It is this hybridity that makes Musk a uniquely powerful figure for strategic framing within Turkey’s polarized media landscape. His global persona is often ‘domesticated’ through symbolic alignments that adapt his image to local ideological needs. In pro-government media, for instance, he is frequently framed through laudatory comparisons to national figures like Selçuk Bayraktar, a recurring trope in the Turkish press. As President Erdoğan’s son-in-law and the internationally recognized architect of Turkey’s formidable military drone program, Bayraktar has become a powerful symbol of national innovation and geopolitical assertiveness. This frequent framing positions both Musk and Bayraktar as parallel visionaries of technological independence. This process allows Musk’s symbolic capital to be instrumentalized, serving as a powerful resource for narratives that intersect with Turkey’s national interests, its relationship with the West, and its own internal culture wars. These symbolic equivalences show how Turkish media localize global figures, transforming them into vehicles for moral and national narratives—a process that underpins what this study terms the ‘Musk Effect’.

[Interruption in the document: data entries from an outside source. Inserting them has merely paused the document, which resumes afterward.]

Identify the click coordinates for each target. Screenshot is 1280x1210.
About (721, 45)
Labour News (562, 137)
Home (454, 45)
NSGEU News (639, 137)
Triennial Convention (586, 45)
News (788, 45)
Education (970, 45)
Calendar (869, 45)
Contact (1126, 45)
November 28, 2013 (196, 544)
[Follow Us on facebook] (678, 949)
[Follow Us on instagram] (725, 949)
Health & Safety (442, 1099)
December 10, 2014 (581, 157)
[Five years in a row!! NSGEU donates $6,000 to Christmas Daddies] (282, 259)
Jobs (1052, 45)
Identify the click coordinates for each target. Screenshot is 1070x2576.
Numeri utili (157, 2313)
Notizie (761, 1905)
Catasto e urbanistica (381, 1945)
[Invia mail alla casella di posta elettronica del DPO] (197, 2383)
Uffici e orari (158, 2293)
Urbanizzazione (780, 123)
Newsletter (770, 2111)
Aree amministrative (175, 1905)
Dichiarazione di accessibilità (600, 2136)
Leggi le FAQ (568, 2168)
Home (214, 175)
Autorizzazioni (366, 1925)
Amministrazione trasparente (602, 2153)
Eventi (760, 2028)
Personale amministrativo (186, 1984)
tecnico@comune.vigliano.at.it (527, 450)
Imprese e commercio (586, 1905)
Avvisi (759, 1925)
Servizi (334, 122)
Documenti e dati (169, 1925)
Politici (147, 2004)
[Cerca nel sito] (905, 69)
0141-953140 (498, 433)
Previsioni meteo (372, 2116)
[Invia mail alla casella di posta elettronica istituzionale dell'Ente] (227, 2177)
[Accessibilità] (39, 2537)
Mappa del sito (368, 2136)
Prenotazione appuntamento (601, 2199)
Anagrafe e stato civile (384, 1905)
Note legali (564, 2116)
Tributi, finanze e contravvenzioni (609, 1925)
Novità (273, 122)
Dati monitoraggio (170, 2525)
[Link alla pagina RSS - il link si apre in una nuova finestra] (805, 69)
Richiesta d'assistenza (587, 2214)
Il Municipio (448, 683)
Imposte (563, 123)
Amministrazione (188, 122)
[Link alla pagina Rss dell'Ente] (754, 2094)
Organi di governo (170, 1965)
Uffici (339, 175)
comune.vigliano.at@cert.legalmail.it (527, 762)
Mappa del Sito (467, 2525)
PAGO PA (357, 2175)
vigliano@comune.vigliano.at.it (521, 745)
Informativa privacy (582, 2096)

Tracing the Narrative in a Polarized Landscape
Having established the analytical framework, this section outlines the narrative logics that organize Turkish media representations of Elon Musk and Donald Trump. Rather than restating procedural details, it explains how specific discursive patterns—innovation, leadership, and morality—structure the transition from textual features to ideological meaning. To trace the construction of narratives surrounding Musk and Trump in ideologically polarized Turkish media, the study adopts an integrated qualitative design combining systematic content analysis with critical discourse analysis. This two-stage approach allows for both a structured mapping of framing patterns and a deeper interpretive examination of their ideological and historical underpinnings (Jensen, 2002; Wodak, 2015). The integration of these approaches constitutes a form of methodological triangulation (Flick, 2004), enhancing credibility through the convergence of complementary analytical perspectives.
The sample includes 144 news and opinion articles drawn from four national dailies representing Turkey’s ideological spectrum: the pro-government conservative Yeni Şafak and Sabah, the secular-nationalist Sözcü, and the socialist-left Evrensel.
These outlets were selected not merely for their political alignment but for the distinct sociological segments they command. Sabah, a mass-market daily owned by the pro-government Turkuvaz Media Group, functions as the primary agenda-setter for the ruling Justice and Development Party (AKP), effectively operating as the flagship of the government’s populist coalition. Yeni Şafak, while lower in circulation, serves as a theoretical hub for the country’s Islamist intelligentsia, articulating the ideological foundations of the government’s ‘New Turkey’ project. On the opposition front, Sözcü represents the secular-nationalist (Kemalist) mainstream; it is one of the country’s highest-circulation newspapers, combining fierce anti-government critique with a hawkish, state-centric approach to foreign policy. Finally, Evrensel serves as a key voice for the socialist left and labor unions, offering a structural critique of capitalism that differs sharply from the nationalist opposition of Sözcü. This selection ensures the analysis captures not just a binary government-opposition split, but the distinct Islamist, Nationalist, and Socialist inflections of Turkish political discourse.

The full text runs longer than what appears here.